[Provided records — start]

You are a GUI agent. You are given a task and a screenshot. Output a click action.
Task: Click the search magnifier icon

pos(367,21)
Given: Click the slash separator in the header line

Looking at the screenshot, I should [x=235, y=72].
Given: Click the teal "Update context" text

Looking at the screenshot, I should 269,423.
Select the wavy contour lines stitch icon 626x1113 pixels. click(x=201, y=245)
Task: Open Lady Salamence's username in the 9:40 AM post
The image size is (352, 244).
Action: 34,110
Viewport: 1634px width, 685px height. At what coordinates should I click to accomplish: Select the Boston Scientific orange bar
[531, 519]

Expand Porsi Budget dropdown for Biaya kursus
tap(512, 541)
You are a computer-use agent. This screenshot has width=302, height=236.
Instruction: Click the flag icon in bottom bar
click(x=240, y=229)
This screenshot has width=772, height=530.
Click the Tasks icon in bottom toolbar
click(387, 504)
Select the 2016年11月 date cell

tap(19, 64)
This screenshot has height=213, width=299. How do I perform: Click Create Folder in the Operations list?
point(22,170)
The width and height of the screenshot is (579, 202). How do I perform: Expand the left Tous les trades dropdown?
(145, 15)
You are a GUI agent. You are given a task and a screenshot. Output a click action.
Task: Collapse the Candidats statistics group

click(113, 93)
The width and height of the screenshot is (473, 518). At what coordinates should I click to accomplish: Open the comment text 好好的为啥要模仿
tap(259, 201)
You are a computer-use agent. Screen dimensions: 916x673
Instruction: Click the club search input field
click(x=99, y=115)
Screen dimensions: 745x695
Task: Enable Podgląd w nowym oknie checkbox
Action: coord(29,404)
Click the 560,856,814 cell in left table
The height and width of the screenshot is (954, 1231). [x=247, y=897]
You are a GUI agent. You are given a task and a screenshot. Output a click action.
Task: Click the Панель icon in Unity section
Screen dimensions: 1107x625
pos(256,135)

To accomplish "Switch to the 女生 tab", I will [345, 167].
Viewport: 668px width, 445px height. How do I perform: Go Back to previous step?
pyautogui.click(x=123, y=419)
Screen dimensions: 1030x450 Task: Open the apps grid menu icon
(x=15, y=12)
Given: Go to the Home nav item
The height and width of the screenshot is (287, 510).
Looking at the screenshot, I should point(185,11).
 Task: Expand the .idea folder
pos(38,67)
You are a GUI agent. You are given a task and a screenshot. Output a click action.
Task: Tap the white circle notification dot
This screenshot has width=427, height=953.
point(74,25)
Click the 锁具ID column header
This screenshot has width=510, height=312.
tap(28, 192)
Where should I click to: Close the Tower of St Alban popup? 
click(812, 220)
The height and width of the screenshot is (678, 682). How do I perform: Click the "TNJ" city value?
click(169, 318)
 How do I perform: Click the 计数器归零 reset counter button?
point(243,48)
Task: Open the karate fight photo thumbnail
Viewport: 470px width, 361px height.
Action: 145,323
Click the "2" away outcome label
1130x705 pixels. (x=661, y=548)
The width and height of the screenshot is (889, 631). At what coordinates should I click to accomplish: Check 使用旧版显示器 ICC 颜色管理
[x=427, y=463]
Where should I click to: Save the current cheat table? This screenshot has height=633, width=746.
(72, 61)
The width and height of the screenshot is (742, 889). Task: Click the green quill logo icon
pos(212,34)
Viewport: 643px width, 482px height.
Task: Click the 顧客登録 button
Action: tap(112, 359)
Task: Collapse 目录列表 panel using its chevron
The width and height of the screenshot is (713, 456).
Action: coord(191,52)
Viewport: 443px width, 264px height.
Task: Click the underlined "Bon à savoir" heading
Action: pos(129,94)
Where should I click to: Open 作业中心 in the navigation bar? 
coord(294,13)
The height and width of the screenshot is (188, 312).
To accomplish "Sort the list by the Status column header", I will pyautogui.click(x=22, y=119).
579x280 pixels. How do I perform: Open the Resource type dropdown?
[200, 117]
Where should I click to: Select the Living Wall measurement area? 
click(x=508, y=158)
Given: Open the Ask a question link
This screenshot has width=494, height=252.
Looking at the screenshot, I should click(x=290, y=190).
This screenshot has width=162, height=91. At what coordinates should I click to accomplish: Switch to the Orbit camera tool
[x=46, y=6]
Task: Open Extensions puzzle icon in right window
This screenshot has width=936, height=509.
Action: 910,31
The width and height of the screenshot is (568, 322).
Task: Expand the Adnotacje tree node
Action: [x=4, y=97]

[Provided records — finish]

Give the whole listing again, character for character.

You are a GUI agent. You are given a task and a screenshot. Output a click action.
Task: Click the search magnifier icon

pos(367,21)
Given: Click the slash separator in the header line

Looking at the screenshot, I should [x=235, y=72].
Given: Click the teal "Update context" text

Looking at the screenshot, I should 269,423.
Select the wavy contour lines stitch icon 626x1113 pixels. click(x=201, y=245)
Task: Open Lady Salamence's username in the 9:40 AM post
The image size is (352, 244).
Action: 34,110
Viewport: 1634px width, 685px height. At what coordinates should I click to accomplish: Select the Boston Scientific orange bar
[531, 519]

Expand Porsi Budget dropdown for Biaya kursus
tap(512, 541)
You are a computer-use agent. This screenshot has width=302, height=236.
Instruction: Click the flag icon in bottom bar
click(x=240, y=229)
This screenshot has width=772, height=530.
Click the Tasks icon in bottom toolbar
click(387, 504)
Select the 2016年11月 date cell

tap(19, 64)
This screenshot has height=213, width=299. How do I perform: Click Create Folder in the Operations list?
point(22,170)
The width and height of the screenshot is (579, 202). How do I perform: Expand the left Tous les trades dropdown?
(145, 15)
You are a GUI agent. You are given a task and a screenshot. Output a click action.
Task: Collapse the Candidats statistics group

click(113, 93)
The width and height of the screenshot is (473, 518). At what coordinates should I click to accomplish: Open the comment text 好好的为啥要模仿
tap(259, 201)
You are a computer-use agent. Screen dimensions: 916x673
Instruction: Click the club search input field
click(x=99, y=115)
Screen dimensions: 745x695
Task: Enable Podgląd w nowym oknie checkbox
Action: coord(29,404)
Click the 560,856,814 cell in left table
The height and width of the screenshot is (954, 1231). [x=247, y=897]
You are a GUI agent. You are given a task and a screenshot. Output a click action.
Task: Click the Панель icon in Unity section
Screen dimensions: 1107x625
pos(256,135)

To accomplish "Switch to the 女生 tab", I will [345, 167].
Viewport: 668px width, 445px height. How do I perform: Go Back to previous step?
pyautogui.click(x=123, y=419)
Screen dimensions: 1030x450 Task: Open the apps grid menu icon
(x=15, y=12)
Given: Go to the Home nav item
The height and width of the screenshot is (287, 510).
Looking at the screenshot, I should point(185,11).
 Task: Expand the .idea folder
pos(38,67)
You are a GUI agent. You are given a task and a screenshot. Output a click action.
Task: Tap the white circle notification dot
This screenshot has width=427, height=953.
point(74,25)
Click the 锁具ID column header
This screenshot has width=510, height=312.
tap(28, 192)
Where should I click to: Close the Tower of St Alban popup? 
click(812, 220)
The height and width of the screenshot is (678, 682). How do I perform: Click the "TNJ" city value?
click(169, 318)
 How do I perform: Click the 计数器归零 reset counter button?
point(243,48)
Task: Open the karate fight photo thumbnail
Viewport: 470px width, 361px height.
Action: 145,323
Click the "2" away outcome label
1130x705 pixels. (x=661, y=548)
The width and height of the screenshot is (889, 631). At what coordinates should I click to accomplish: Check 使用旧版显示器 ICC 颜色管理
[x=427, y=463]
Where should I click to: Save the current cheat table? This screenshot has height=633, width=746.
(72, 61)
The width and height of the screenshot is (742, 889). Task: Click the green quill logo icon
pos(212,34)
Viewport: 643px width, 482px height.
Task: Click the 顧客登録 button
Action: tap(112, 359)
Task: Collapse 目录列表 panel using its chevron
The width and height of the screenshot is (713, 456).
Action: coord(191,52)
Viewport: 443px width, 264px height.
Task: Click the underlined "Bon à savoir" heading
Action: pos(129,94)
Where should I click to: Open 作业中心 in the navigation bar? 
coord(294,13)
The height and width of the screenshot is (188, 312).
To accomplish "Sort the list by the Status column header", I will pyautogui.click(x=22, y=119).
579x280 pixels. How do I perform: Open the Resource type dropdown?
[200, 117]
Where should I click to: Select the Living Wall measurement area? 
click(x=508, y=158)
Given: Open the Ask a question link
This screenshot has width=494, height=252.
Looking at the screenshot, I should click(x=290, y=190).
This screenshot has width=162, height=91. At what coordinates should I click to accomplish: Switch to the Orbit camera tool
[x=46, y=6]
Task: Open Extensions puzzle icon in right window
This screenshot has width=936, height=509.
Action: 910,31
The width and height of the screenshot is (568, 322).
Task: Expand the Adnotacje tree node
Action: [x=4, y=97]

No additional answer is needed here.